◆ **Exercise objective**
Present the lines of the listing below as a Markdown table with the columns Row and Line, from the line with "Image resolution: width=1290" to the line with "click(25, 40)", both included, and leave out blank lines. Include no other lines.

◆ **Material for this task**
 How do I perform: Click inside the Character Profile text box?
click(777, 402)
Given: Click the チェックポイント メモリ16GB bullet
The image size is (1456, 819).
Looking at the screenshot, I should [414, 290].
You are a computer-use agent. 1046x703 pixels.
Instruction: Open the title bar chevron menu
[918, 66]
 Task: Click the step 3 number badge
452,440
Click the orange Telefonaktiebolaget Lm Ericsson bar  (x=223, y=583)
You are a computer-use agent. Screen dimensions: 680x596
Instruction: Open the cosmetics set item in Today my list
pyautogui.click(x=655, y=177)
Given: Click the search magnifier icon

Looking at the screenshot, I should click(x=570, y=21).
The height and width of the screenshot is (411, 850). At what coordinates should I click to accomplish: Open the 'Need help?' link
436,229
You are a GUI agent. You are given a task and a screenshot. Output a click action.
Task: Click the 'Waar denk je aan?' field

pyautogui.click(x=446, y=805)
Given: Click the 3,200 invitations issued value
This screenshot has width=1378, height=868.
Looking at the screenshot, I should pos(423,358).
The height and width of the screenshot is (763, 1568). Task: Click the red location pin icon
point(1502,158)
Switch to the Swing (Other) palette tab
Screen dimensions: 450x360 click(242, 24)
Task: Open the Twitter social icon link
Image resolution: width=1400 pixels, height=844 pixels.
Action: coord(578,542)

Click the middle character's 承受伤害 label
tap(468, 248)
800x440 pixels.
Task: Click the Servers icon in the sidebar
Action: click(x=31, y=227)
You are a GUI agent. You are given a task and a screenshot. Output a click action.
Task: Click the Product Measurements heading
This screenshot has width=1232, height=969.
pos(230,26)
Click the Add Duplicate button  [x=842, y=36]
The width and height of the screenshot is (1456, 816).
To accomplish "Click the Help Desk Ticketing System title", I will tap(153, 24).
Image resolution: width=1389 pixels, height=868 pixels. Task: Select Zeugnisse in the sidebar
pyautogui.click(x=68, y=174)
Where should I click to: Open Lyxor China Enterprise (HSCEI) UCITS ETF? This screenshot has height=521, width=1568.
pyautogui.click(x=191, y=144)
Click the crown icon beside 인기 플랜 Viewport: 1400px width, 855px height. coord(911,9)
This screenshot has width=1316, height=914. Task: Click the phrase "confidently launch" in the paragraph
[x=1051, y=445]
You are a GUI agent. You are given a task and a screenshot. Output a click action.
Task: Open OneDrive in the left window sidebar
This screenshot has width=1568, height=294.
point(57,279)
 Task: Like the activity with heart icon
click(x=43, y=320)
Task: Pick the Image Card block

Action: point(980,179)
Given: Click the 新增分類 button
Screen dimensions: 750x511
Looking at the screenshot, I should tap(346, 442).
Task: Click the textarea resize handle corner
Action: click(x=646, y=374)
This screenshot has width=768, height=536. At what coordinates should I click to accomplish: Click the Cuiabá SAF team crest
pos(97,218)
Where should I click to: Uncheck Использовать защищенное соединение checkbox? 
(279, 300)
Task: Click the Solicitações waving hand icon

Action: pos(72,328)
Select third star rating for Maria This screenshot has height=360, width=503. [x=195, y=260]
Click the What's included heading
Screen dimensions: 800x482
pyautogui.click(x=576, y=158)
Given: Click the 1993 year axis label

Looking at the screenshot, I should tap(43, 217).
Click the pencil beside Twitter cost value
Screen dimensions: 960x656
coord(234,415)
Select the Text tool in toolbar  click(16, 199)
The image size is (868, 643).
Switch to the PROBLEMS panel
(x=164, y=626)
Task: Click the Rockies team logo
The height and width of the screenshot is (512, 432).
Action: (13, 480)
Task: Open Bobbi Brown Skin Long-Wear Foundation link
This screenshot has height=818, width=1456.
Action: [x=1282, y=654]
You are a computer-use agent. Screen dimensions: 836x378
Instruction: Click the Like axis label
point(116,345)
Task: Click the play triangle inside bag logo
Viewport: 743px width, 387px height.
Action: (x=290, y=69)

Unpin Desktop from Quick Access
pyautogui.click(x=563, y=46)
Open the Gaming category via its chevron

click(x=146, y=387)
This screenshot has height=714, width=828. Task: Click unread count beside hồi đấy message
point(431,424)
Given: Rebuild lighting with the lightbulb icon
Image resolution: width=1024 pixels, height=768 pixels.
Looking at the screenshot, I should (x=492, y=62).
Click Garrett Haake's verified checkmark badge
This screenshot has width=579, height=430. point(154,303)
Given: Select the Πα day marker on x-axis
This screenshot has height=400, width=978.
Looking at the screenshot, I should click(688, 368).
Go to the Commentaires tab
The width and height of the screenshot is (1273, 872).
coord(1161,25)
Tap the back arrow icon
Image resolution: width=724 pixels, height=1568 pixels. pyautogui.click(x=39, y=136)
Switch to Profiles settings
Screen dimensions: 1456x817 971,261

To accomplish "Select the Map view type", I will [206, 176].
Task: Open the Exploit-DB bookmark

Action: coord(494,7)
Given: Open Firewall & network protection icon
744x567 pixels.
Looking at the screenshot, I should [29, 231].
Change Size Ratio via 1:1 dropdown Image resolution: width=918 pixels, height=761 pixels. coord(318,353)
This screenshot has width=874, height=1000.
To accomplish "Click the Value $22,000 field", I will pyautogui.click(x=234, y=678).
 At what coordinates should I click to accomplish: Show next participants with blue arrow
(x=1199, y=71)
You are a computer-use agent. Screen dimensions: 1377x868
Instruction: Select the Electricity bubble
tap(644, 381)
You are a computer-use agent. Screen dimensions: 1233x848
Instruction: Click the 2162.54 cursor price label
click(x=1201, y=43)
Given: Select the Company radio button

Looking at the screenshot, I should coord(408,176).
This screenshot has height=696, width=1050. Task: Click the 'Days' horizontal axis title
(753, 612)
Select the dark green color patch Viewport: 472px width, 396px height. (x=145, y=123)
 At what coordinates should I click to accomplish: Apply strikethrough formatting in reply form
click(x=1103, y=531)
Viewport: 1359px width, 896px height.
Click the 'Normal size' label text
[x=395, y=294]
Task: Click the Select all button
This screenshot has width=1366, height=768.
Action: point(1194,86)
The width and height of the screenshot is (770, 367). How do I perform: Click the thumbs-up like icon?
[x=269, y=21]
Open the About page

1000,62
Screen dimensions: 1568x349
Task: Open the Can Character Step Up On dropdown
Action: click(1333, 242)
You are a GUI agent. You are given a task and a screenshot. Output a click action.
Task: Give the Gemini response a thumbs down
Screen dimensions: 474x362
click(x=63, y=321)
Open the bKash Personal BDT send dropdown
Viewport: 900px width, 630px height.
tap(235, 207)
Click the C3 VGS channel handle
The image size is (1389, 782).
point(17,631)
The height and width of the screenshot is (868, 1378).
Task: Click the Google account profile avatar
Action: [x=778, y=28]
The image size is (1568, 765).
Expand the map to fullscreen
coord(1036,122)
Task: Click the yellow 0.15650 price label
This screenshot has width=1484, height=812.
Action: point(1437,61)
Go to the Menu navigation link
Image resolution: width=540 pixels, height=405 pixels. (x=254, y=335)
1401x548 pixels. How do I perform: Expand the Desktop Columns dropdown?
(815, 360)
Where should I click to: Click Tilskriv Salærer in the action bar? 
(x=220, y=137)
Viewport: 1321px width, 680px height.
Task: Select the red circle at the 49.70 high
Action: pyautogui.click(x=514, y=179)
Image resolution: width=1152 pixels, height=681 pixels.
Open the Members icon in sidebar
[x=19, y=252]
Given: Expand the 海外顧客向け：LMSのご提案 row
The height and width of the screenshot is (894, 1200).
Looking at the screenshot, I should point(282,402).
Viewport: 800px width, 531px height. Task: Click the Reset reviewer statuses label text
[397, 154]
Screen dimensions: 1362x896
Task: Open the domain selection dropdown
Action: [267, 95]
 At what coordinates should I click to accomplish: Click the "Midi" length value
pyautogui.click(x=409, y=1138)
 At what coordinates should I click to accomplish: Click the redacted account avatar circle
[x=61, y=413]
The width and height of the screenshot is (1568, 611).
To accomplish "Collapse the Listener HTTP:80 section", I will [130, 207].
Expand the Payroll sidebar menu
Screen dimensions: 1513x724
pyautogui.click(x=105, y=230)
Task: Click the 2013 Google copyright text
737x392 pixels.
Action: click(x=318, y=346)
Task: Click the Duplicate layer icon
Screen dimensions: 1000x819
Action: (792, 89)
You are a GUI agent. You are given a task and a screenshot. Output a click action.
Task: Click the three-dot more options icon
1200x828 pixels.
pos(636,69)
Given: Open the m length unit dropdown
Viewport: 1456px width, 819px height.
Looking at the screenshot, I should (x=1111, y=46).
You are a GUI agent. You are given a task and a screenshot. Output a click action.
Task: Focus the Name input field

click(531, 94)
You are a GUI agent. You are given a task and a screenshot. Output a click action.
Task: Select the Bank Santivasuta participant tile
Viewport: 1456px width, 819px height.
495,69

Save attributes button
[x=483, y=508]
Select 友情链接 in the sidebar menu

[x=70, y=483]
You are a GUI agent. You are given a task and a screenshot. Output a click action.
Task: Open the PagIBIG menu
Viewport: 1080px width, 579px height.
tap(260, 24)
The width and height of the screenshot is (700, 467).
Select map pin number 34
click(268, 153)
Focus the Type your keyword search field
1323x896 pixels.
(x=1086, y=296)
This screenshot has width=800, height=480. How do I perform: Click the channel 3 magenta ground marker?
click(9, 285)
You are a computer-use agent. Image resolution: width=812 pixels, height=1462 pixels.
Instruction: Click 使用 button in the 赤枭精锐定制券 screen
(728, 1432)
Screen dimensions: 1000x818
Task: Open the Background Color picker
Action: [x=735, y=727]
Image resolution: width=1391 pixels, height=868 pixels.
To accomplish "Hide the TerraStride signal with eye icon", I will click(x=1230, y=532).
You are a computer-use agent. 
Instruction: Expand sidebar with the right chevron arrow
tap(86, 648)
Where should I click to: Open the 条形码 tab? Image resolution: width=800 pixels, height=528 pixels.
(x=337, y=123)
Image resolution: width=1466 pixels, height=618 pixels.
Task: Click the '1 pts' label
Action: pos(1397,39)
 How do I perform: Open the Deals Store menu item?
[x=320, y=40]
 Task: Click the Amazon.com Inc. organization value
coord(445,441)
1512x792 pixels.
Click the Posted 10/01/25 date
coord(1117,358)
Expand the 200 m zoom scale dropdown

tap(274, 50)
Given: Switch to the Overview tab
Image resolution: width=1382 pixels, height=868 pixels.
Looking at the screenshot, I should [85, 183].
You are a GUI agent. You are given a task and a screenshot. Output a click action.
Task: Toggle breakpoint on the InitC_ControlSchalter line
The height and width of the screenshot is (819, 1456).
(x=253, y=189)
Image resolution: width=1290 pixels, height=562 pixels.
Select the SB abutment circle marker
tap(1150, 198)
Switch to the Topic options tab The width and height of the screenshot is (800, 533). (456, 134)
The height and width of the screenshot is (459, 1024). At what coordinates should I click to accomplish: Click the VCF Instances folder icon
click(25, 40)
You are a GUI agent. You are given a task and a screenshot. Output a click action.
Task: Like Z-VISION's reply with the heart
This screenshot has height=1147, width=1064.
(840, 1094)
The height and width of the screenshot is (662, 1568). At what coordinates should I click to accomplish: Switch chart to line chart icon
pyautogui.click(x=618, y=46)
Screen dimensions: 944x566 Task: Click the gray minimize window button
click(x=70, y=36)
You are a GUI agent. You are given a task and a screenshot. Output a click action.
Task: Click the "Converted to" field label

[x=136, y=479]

◆ **Solved exercise**
| Row | Line |
|---|---|
| 1 | Image resolution: width=1290 pixels, height=562 pixels. |
| 2 | Select the SB abutment circle marker |
| 3 | tap(1150, 198) |
| 4 | Switch to the Topic options tab The width and height of the screenshot is (800, 533). (456, 134) |
| 5 | The height and width of the screenshot is (459, 1024). At what coordinates should I click to accomplish: Click the VCF Instances folder icon |
| 6 | click(25, 40) |